The writers and the actors had to do much research to understand the impact of PTSD in the navy. According to Brad Beyer (who portrays Joe Westcott), "The one thing that stood out in my head is a lot of these guys that come back, you don't necessarily know what's wrong with them. It can be really subtle. These guys are always reliving it. They can't decipher between memory and what's going on in the present. I did the best I could to bring a sort of heightened sense to the confusion."

==Reception==
"Shell Shock (Part II)" was seen by 16.47 million live viewers following its broadcast on November 20, 2012, with a 3.0/9 share among adults aged 18 to 49. A rating point represents one percent of the total number of television sets in American households, and a share means the percentage of television sets in use tuned to the program. In total viewers, "Shell Shock (Part II)" easily won NCIS and CBS the night. The spin-off NCIS: Los Angeles drew second and was seen by 15.13 million viewers. Compared to the last episode "Shell Shock (Part I)", "Shell Shock (Part II)" was down in both viewers and adults 18–49.

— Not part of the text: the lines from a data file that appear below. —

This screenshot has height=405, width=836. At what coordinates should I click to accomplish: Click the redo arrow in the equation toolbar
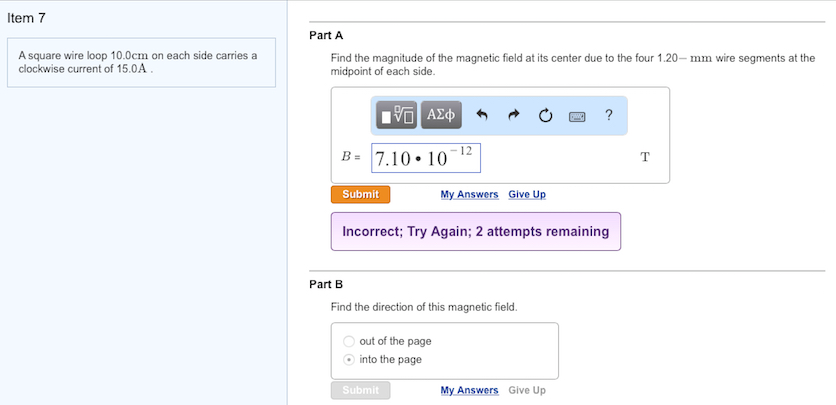point(514,116)
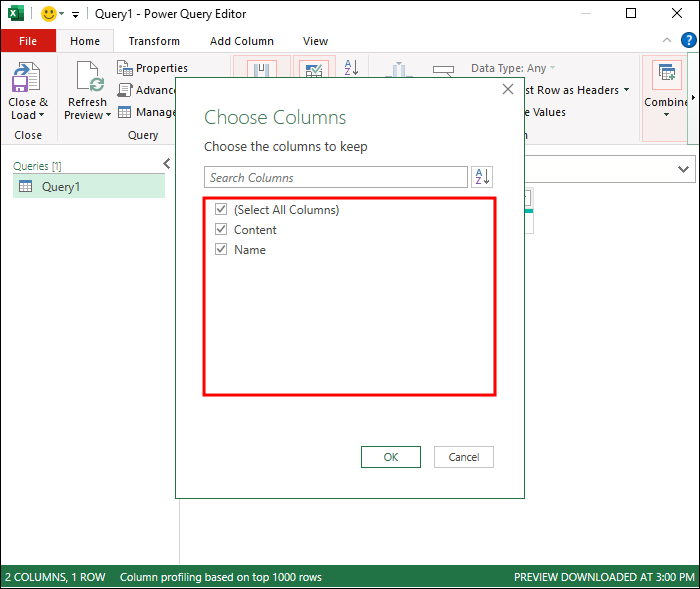
Task: Click the blue help question mark icon
Action: [x=688, y=40]
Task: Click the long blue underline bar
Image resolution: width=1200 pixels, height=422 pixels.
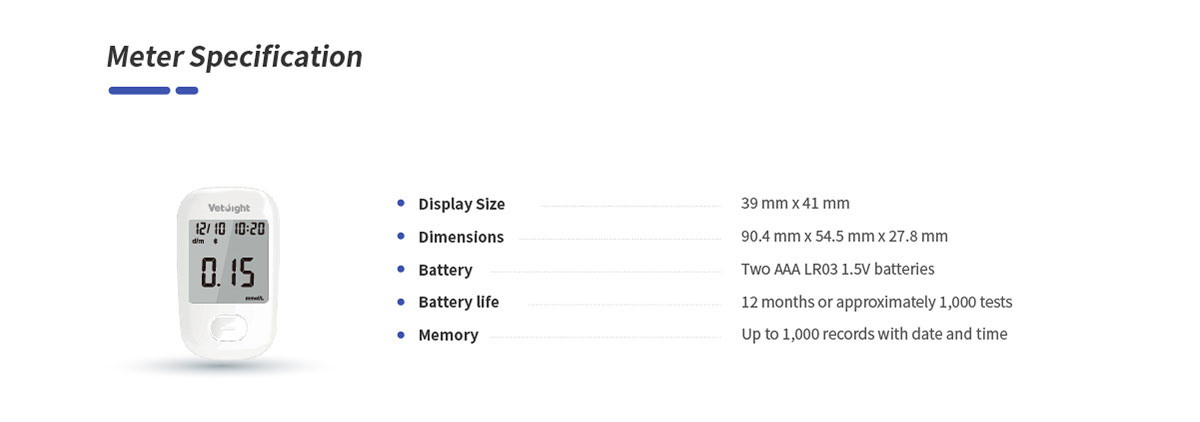Action: tap(139, 91)
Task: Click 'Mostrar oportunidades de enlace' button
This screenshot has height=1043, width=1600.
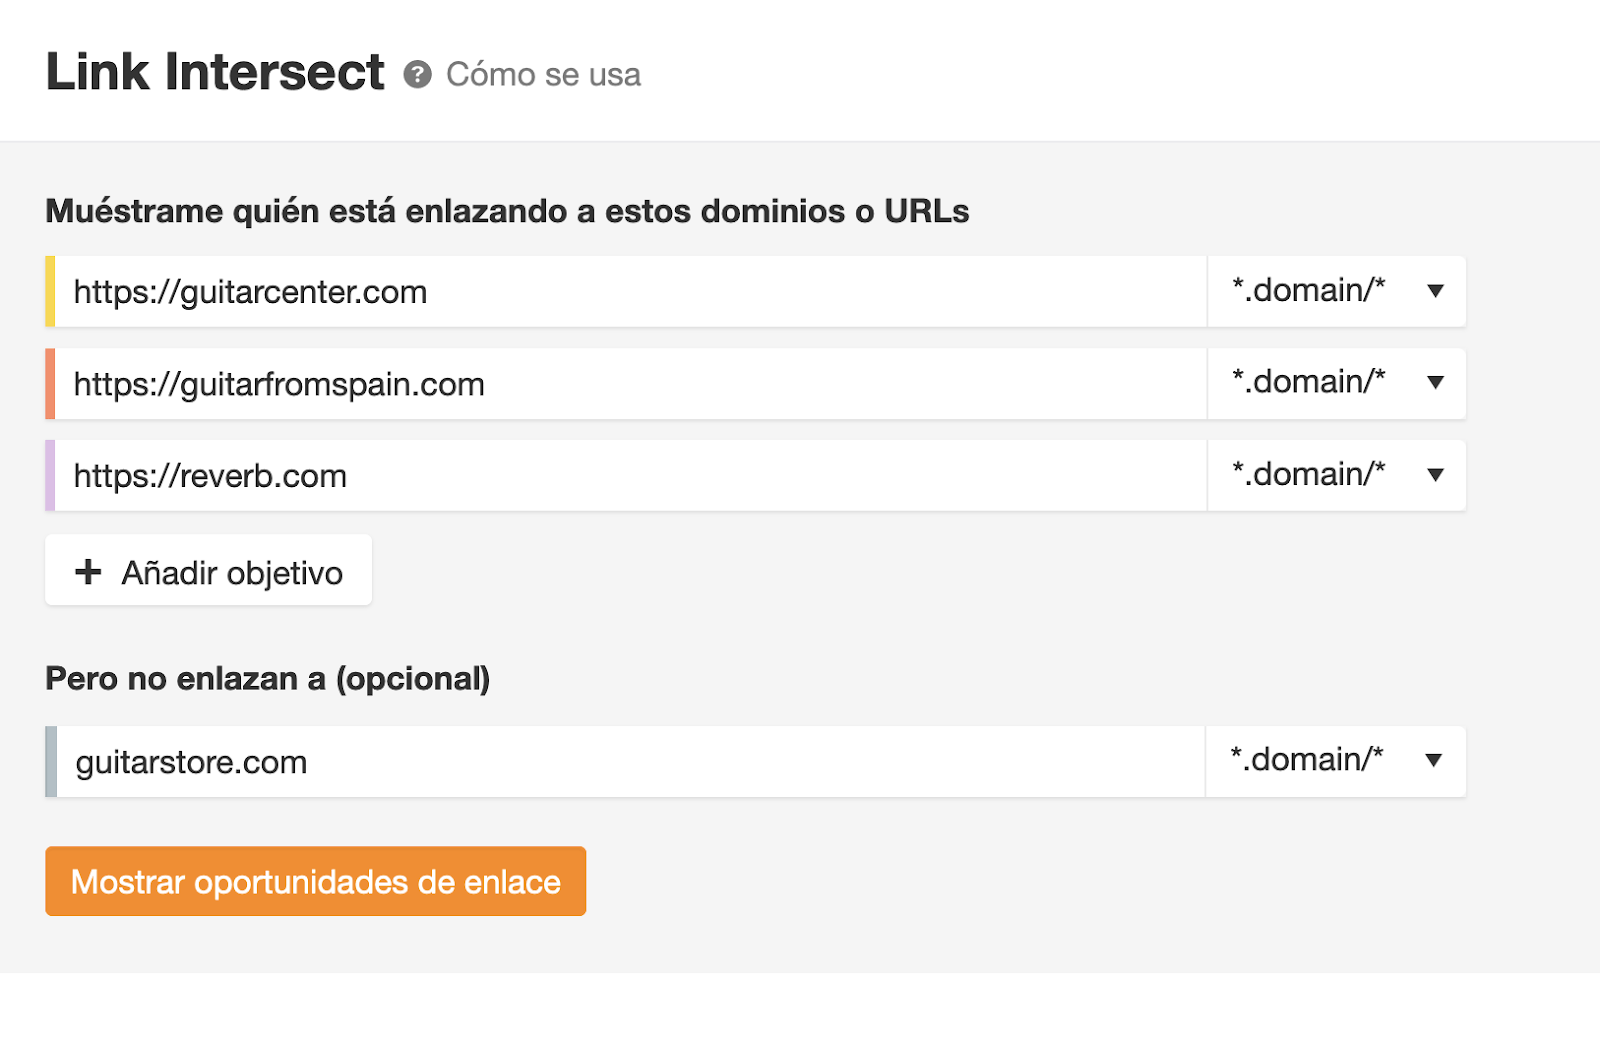Action: pos(315,882)
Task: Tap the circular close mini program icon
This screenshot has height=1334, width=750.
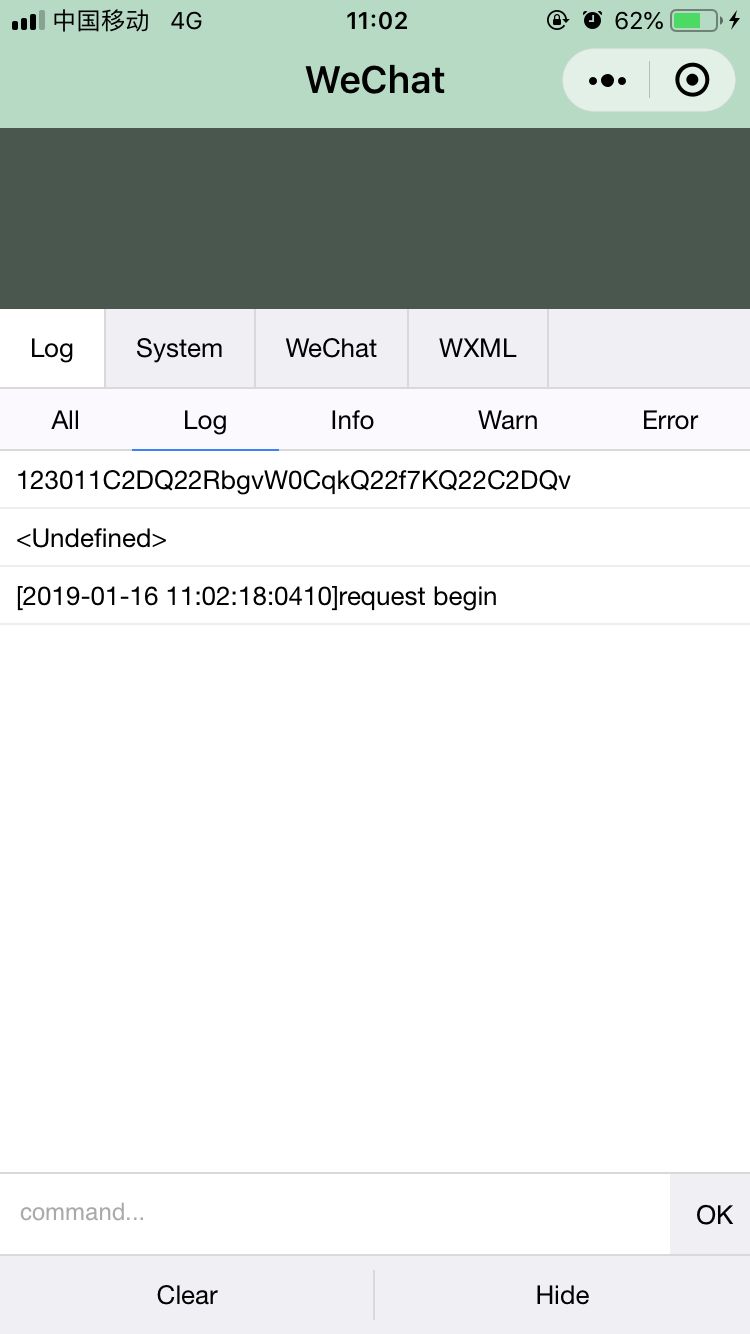Action: click(692, 80)
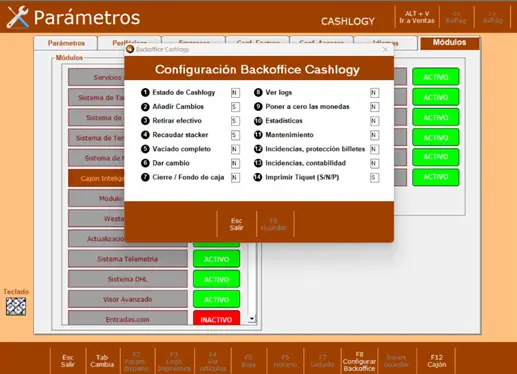Viewport: 517px width, 374px height.
Task: Click F8 Configurar Backoffice button
Action: 359,362
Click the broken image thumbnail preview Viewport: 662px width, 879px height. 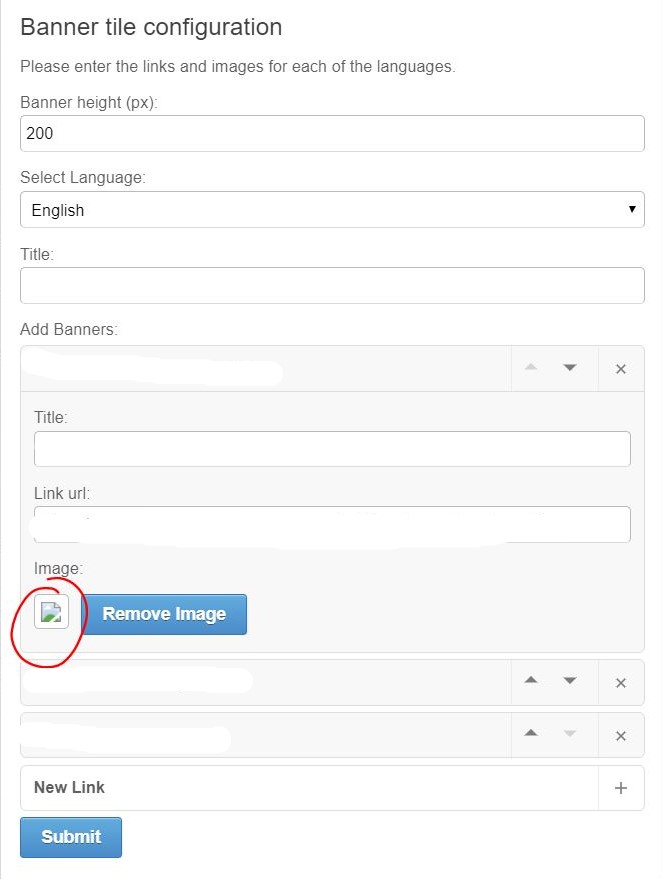tap(52, 612)
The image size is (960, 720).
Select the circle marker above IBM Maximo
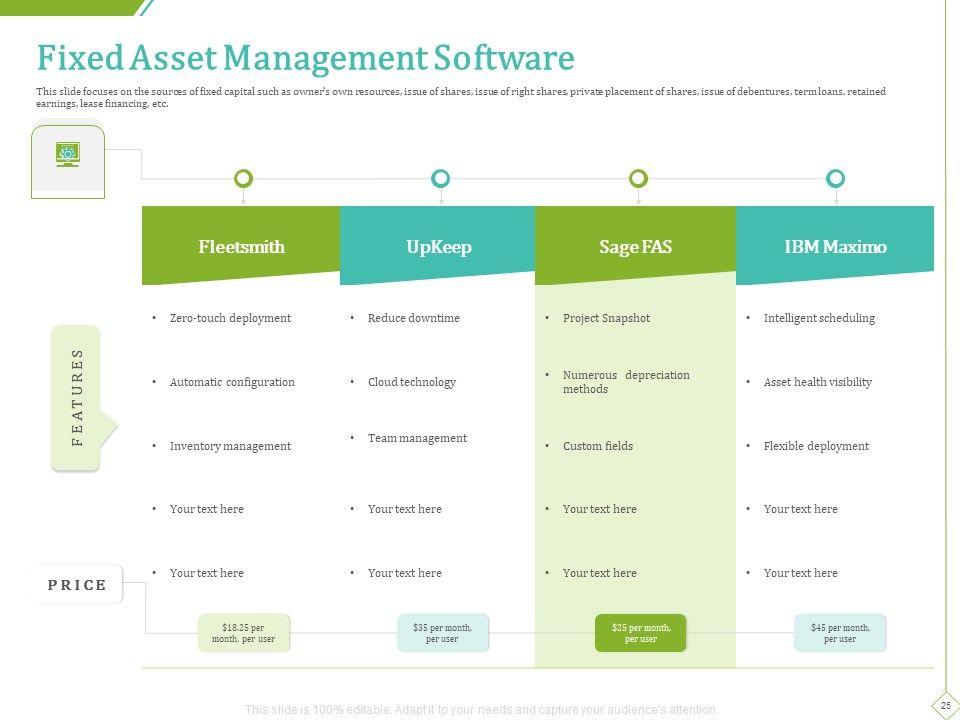[836, 179]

Mary Powers from TV Fanatic gave the episode 4.8 (out of 5) and stated that "While NCIS has been a primarily character-driven show, "Shell Shock Part I" was an exception, with the focus on the case. It was a very good one, too. Captain Westcott appeared to be suffering from severe PTSD, attacking a random person for no reason. But there was more to the story, as the person he attacked was one of the men in the ambush in Afghanistan that made him into the damaged man he is today. "Shell Shock, Part II," meanwhile, was unique in that the case was still fantastic, but we also enjoyed a good deal of the episode focusing on the characters as well, primarily Gibbs."